Relationships

Friday, May 9, 2003

No, this is not a piece of text about a broken/just started relationship between two people :). 'Relationships' should be read in a geeky context: relationships between attributes and entities in databases / object hierarchies, you know, the kind of relationships a computer-savvy person feels comfy with.

On April 18, Edgar (Ted) Codd died. This man is probably not the man you remember as the 'hero' you adored and who convinced you computers were your future, but it is the man who invented the concept of 'relationships' in our world, the software developers world, which resulted in the concept of Relational Databases. Now, as we say in The Netherlands, "Over de doden niets dan goeds", which means something like "Say only good things about the people who died", I shouldn't be saying this but in the last couple of days I'm seriously starting to doubt the quality of the form Codd defined the concept of a relational database as we know today. I think it is seriously flawed, and when I say seriously, I mean: really seriously, as much that we should start using other models today, instead of keeping this flawed model around any longer.

Entities and Attributes
In the database world, we talk about 'Entities', like 'Customer', 'Order' etc. These entities have 'Attributes', like CustomerName, and some of these attributes are used to identify an entity, like CustomerID. Entities are thus formed by groups of attributes and use one or more of these attributes to make a group of values stored in these attributes unique. So far no new stuff. The first question which arises in the minds of database-newbies is: why are these attributes in the group of entity 'Customer' and these other attributes, the ones in entity 'Order', are not? The reason for this is that we see instances of entities, rows in the table formed by the group of attributes of a given entity, as identifiable units, and including the attributes of other entities would break the abstract definition of the entity the attributes were added to (f.e.: we could add the attributes of 'Order' to the entity of 'Customer' but that would enlarge the 'Customer' entity with attributes which are not as closely related to each other as the current attributes of 'Customer'). To achieve such a model, we often use modelling techniques such as NIAM / ORM make it easy to define on an abstract level the model we want to achieve: the E/R (Entity / Relationship) Model. Such a model is in most cases a 1:1 representation of a table-structure and can be transformed easily to these table-structures we all work with. Entities become tables, the attributes of an entity form the fields (or columns) of the entity's table and the identifying attribute(s) become the primary key. The E/R model also embeds several other elements like constraints, the little fellows which are, among others, the biggest reason why the relationship model is flawed as it is today.

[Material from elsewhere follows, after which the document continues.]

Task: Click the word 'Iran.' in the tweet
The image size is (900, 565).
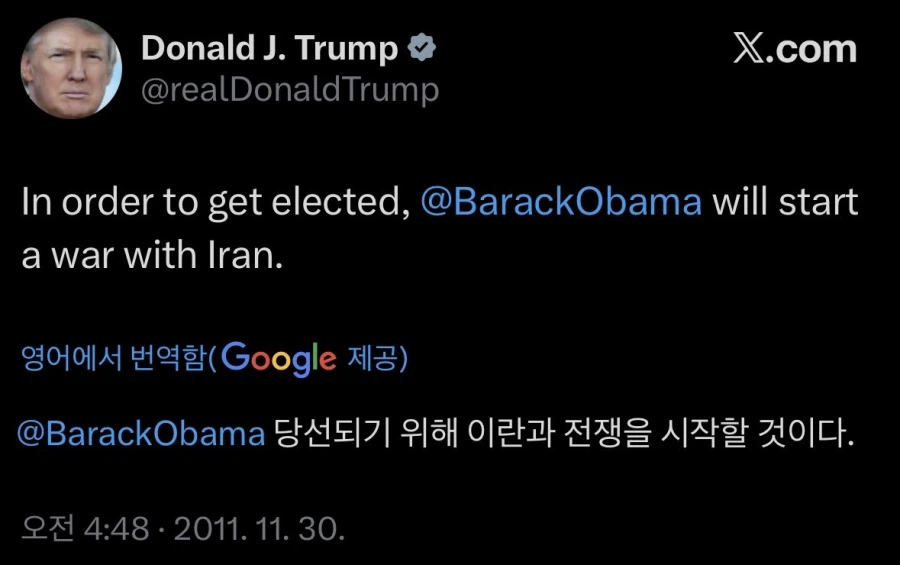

Constraints are used to define relationships (foreign key constraints) or to define uniqueness of an attribute in an entity (unique constraint) or to define custom logic (check constraints). All of these constraints define relationships: the foreign key constraint defines a relationship between 1 or more attributes of one entity and 1 or more attributes of another entity. The unique constraint defines a 1:1 (one-to-one) relationship between the attribute(s) with the unique constraint and the attribute(s) which are used to identify an entity (the primary key). Check constraints define semantic relationships between attributes of one or more entities based on logic defined in the check constraint (f.e. an attribute can only hold positive numbers (f.e. an account) if another attribute of perhaps another identity is set to the value of 'true'), which means these two attributes are related. As if that wasn't enough, there are more types or relationships: the 1:n (one-to-many) relationship defined between the attributes in an entity and the attribute(s) used to identify the entity, or the semantically m:n relationship which spans 3 tables, f.e. Employee, EmployeeTasks and Tasks (Employee can have more than 1 task, task can be assigned to more than 1 employee).

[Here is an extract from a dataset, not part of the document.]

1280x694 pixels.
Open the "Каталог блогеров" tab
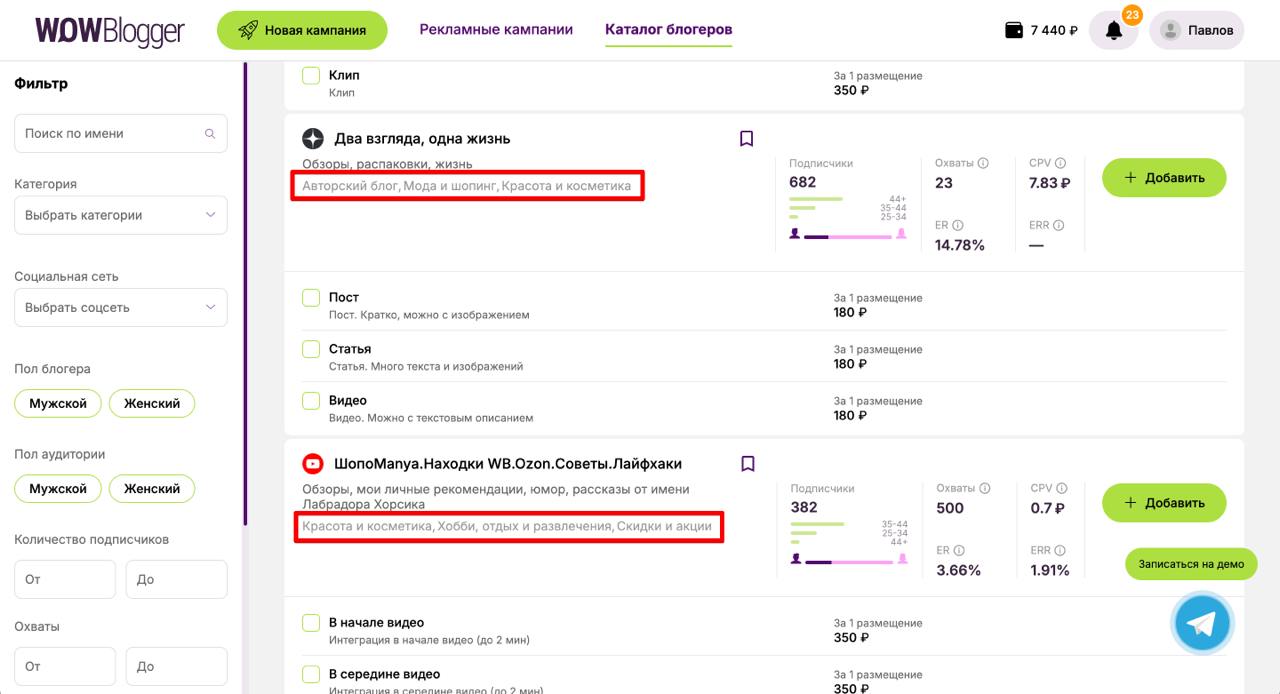point(668,29)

The flawed relationship system
The problem with all these relationships is that all of them are defined differently, in sometimes horrible ways. To illustrate this, ask yourself this: the entities 'Customer' and 'Order' have both an attribute 'CustomerID': in Customer this is the identifying attribute, in Order this is an attribute which holds a foreign key constraint which points to the CustomerID attribute of Customer. Order thus holds a piece of information borrowed from the entity Customer. Are Customer and Order related as entities directly? No! The attributes CustomerID in both tables are related. Because these attributes hold a relationship with the other attributes in their group, we can identify entity instances based on the values of these attributes.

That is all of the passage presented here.